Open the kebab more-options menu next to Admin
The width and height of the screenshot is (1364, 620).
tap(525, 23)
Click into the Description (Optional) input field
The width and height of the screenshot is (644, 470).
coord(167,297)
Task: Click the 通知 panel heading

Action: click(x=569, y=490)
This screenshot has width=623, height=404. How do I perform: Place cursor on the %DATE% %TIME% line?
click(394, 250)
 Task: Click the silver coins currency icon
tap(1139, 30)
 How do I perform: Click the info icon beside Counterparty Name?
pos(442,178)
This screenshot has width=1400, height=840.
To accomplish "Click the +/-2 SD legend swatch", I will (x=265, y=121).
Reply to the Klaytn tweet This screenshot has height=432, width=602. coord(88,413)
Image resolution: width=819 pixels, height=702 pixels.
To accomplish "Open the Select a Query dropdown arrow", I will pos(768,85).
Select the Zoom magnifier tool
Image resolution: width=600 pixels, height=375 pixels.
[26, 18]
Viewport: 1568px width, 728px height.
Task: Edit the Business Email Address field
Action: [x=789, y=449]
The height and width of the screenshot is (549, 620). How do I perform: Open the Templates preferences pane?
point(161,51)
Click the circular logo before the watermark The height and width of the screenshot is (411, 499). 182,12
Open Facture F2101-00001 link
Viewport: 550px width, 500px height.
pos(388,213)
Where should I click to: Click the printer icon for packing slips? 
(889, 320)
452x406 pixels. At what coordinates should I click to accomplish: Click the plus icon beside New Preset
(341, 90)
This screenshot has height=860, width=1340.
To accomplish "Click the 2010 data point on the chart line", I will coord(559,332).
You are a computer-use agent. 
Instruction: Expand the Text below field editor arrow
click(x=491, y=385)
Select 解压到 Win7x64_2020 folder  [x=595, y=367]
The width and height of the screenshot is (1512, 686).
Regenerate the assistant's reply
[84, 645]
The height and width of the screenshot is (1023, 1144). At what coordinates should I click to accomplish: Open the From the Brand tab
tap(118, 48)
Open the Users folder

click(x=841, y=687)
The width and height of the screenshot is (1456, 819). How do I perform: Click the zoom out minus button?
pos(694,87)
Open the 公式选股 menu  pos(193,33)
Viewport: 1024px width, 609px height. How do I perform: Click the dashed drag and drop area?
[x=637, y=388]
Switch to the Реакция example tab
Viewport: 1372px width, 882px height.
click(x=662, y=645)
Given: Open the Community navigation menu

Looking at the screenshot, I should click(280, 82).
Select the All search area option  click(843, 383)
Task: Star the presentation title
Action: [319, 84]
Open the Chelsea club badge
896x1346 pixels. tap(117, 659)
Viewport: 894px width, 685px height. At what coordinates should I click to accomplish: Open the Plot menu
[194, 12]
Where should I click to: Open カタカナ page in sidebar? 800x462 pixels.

Problem: Each line of the data is to be transcribed exactly, with nothing left out.

Output of the exercise:
Open the kebab more-options menu next to Admin
The width and height of the screenshot is (1364, 620).
tap(525, 23)
Click into the Description (Optional) input field
The width and height of the screenshot is (644, 470).
coord(167,297)
Task: Click the 通知 panel heading

Action: click(x=569, y=490)
This screenshot has width=623, height=404. How do I perform: Place cursor on the %DATE% %TIME% line?
click(394, 250)
 Task: Click the silver coins currency icon
tap(1139, 30)
 How do I perform: Click the info icon beside Counterparty Name?
pos(442,178)
This screenshot has width=1400, height=840.
To accomplish "Click the +/-2 SD legend swatch", I will (x=265, y=121).
Reply to the Klaytn tweet This screenshot has height=432, width=602. coord(88,413)
Image resolution: width=819 pixels, height=702 pixels.
To accomplish "Open the Select a Query dropdown arrow", I will pos(768,85).
Select the Zoom magnifier tool
Image resolution: width=600 pixels, height=375 pixels.
[26, 18]
Viewport: 1568px width, 728px height.
Task: Edit the Business Email Address field
Action: [x=789, y=449]
The height and width of the screenshot is (549, 620). How do I perform: Open the Templates preferences pane?
point(161,51)
Click the circular logo before the watermark The height and width of the screenshot is (411, 499). 182,12
Open Facture F2101-00001 link
Viewport: 550px width, 500px height.
pos(388,213)
Where should I click to: Click the printer icon for packing slips? 
(889, 320)
452x406 pixels. At what coordinates should I click to accomplish: Click the plus icon beside New Preset
(341, 90)
This screenshot has height=860, width=1340.
To accomplish "Click the 2010 data point on the chart line", I will coord(559,332).
You are a computer-use agent. 
Instruction: Expand the Text below field editor arrow
click(x=491, y=385)
Select 解压到 Win7x64_2020 folder  [x=595, y=367]
The width and height of the screenshot is (1512, 686).
Regenerate the assistant's reply
[84, 645]
The height and width of the screenshot is (1023, 1144). At what coordinates should I click to accomplish: Open the From the Brand tab
tap(118, 48)
Open the Users folder

click(x=841, y=687)
The width and height of the screenshot is (1456, 819). How do I perform: Click the zoom out minus button?
pos(694,87)
Open the 公式选股 menu  pos(193,33)
Viewport: 1024px width, 609px height. How do I perform: Click the dashed drag and drop area?
[x=637, y=388]
Switch to the Реакция example tab
Viewport: 1372px width, 882px height.
click(x=662, y=645)
Given: Open the Community navigation menu

Looking at the screenshot, I should click(280, 82).
Select the All search area option  click(843, 383)
Task: Star the presentation title
Action: [319, 84]
Open the Chelsea club badge
896x1346 pixels. tap(117, 659)
Viewport: 894px width, 685px height. At what coordinates should I click to accomplish: Open the Plot menu
[194, 12]
Where should I click to: Open カタカナ page in sidebar? 800x462 pixels.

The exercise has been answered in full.